On mesure ainsi l’ampleur de la tâche à accomplir et du retard accumulé il y a quelques années à rattraper. Vous avez donc prévu 200 millions d’euros en crédits de paiement pour 2006 et 260 millions en autorisations d’engagement pour continuer l’effort dans les années à venir. Dans le même temps, vous augmentez de façon significative les crédits destinés au paiement des loyers, eux aussi trop longtemps sous-estimés, pour les porter à plus de 355 millions d’euros.

Cet effort est d’autant plus nécessaire que, conformément à la LOPSI, les effectifs de gendarmes seront encore augmentés de 2 000 en 2006, portant ainsi l’accroissement depuis 2003 à 5 100, pour un total de 7 000 prévus dans la loi de programmation.

Ce budget traduit donc la volonté de poursuivre la modernisation de l’une des plus anciennes et des plus prestigieuses institutions de la République. C’est le devoir de tous les responsables politiques en exercice.

C’est ce que vous faites, madame, monsieur les ministres, en prévoyant, pour 2006, les moyens financiers, humains et matériels nécessaires au bon exercice par la gendarmerie de ses missions, indispensables à la sécurité et à la tranquillité de nos concitoyens.

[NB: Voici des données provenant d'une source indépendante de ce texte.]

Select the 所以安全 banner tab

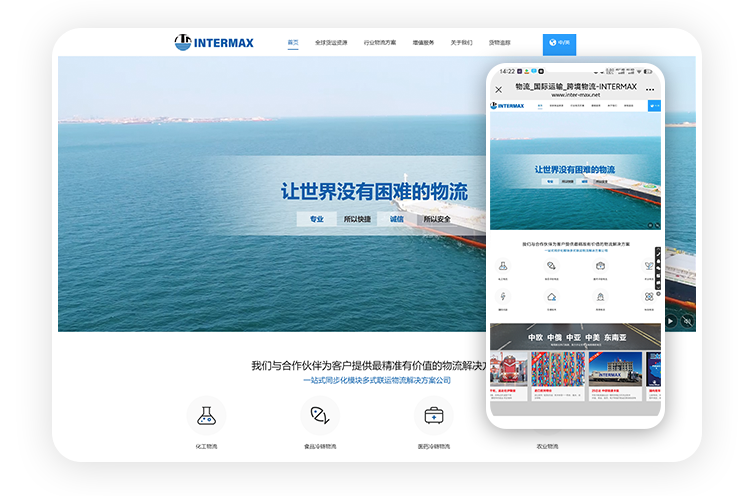tap(437, 219)
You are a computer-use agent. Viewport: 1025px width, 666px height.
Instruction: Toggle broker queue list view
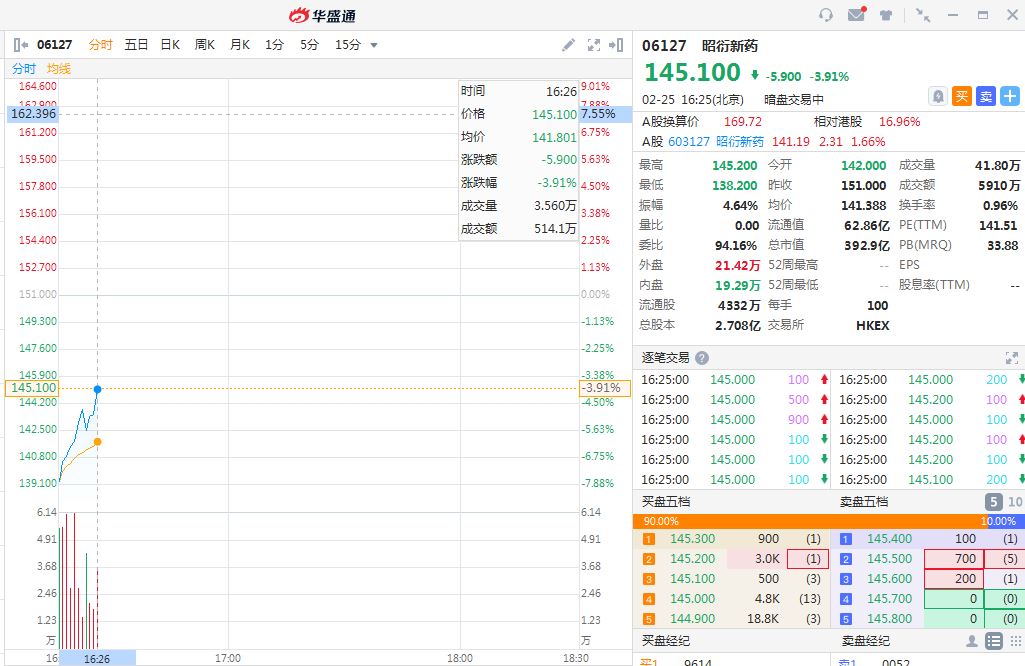pos(994,641)
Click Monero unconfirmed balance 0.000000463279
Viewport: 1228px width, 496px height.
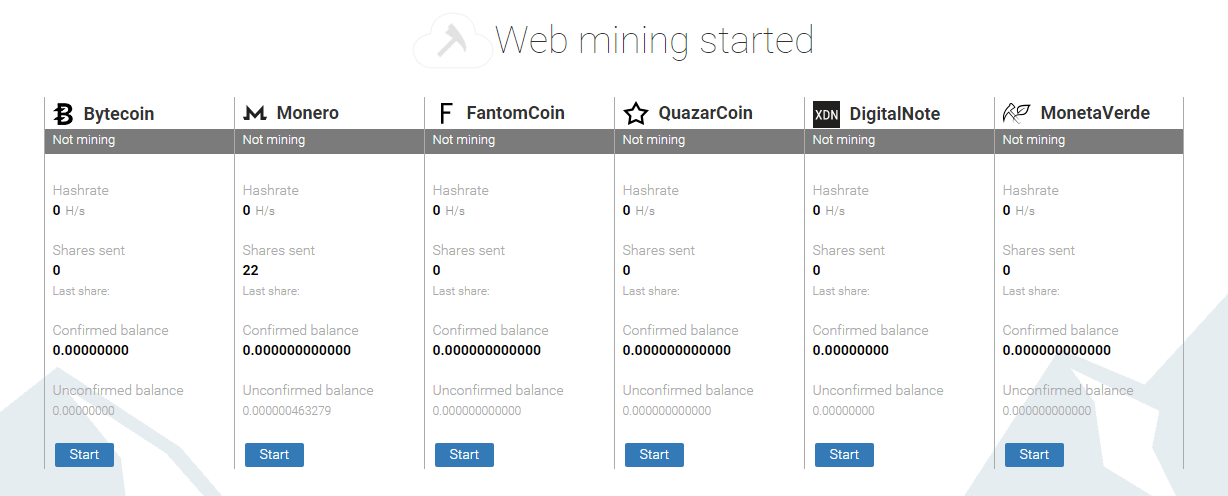pyautogui.click(x=287, y=410)
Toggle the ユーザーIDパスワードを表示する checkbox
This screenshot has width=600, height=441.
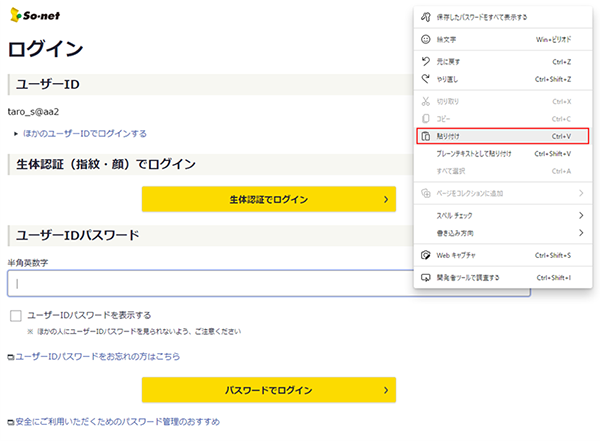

C’est ce que nous ferons en votant et votre amendement et ce bon budget pour la gendarmerie nationale. (Applaudissements sur les bancs du groupe de l’Union pour un mouvement populaire.)

M. le président. La suite de la discussion est renvoyée à la prochaine séance.

Ordre du jour de la prochaine séance

M. le président. Ce soir, à vingt et une heures quarante-cinq, deuxième séance publique :

Suite de la discussion de la deuxième partie du projet de loi de finances pour 2006, n° 2540 :

Rapport, n° 2568, de Gilles Carrez, rapporteur général de la commission des finances, de l’économie générale et du Plan.

Sécurité ; sécurité civile (suite).

Sécurité :

Rapport spécial, n° 2568, annexe 30, de M. Marc Le Fur, au nom de la commission des finances, de l’économie générale et du Plan ;

Avis, n° 2572, tome X, de M. Philippe Folliot, au nom de la commission de la défense nationale et des forces armées ;

Avis, n° 2573, tome VII, de M. Gérard Léonard, au nom de la commission des lois constitutionnelles, de la législation et de l’administration générale de la République ;

Sécurité civile :

Rapport spécial, n° 2568, annexe 31, de M. Georges Ginesta, au nom de la commission des finances, de l’économie générale et du Plan ;

Avis, n° 2573, tome VIII, de M. Thierry Mariani, au nom de la commission des lois constitutionnelles, de la législation et de l’administration générale de la République.

La séance est levée.

(La séance est levée à vingt heures vingt-cinq.)